ACTION ITEM – If a line in the entries contains the word "agent", list it.

==== RECORDS FOR PROCESSING

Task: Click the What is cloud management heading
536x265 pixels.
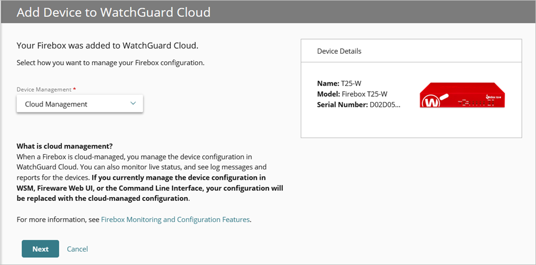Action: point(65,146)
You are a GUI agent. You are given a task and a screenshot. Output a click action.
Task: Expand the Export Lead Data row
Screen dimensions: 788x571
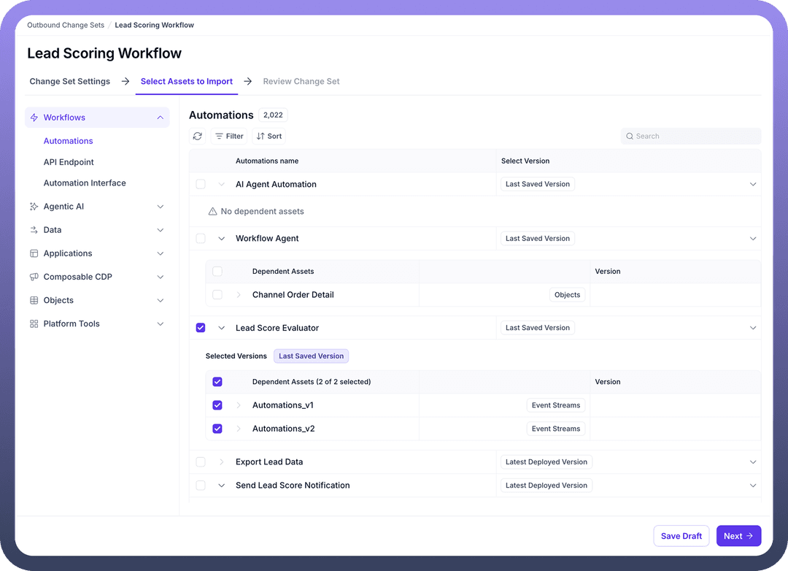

========
==== RECORDS FOR PROCESSING

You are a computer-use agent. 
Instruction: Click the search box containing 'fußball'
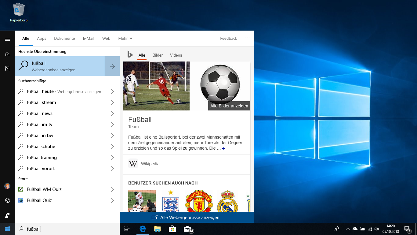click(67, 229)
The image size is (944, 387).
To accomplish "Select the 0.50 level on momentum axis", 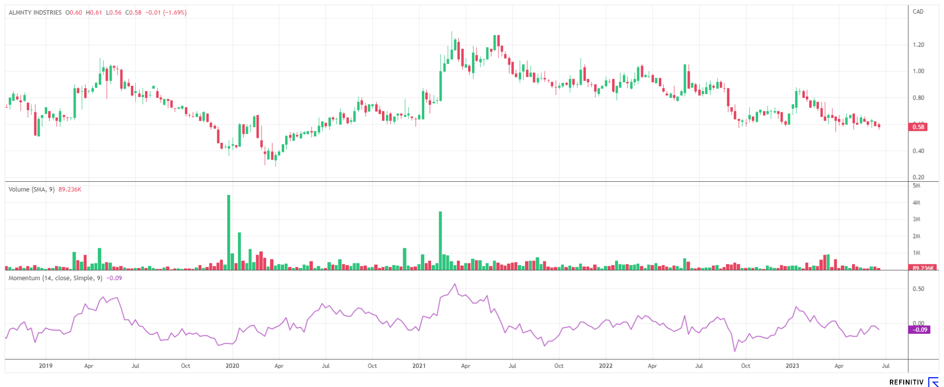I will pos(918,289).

========
==== RECORDS FOR PROCESSING

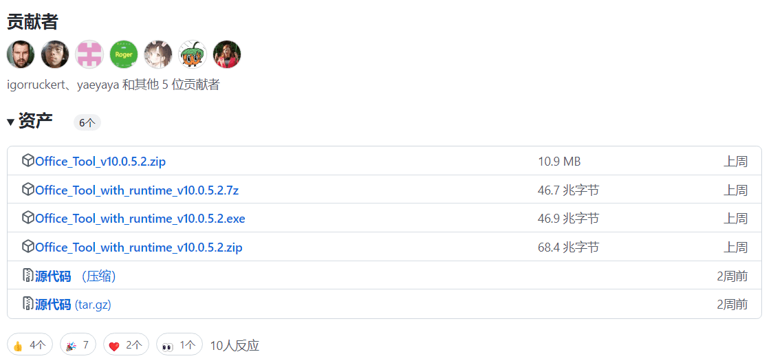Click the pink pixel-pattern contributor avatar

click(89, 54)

========

THE COMPLETED TASK –
You are a GUI agent. You are given a task and a screenshot. Output a click action.
You are a computer-use agent. 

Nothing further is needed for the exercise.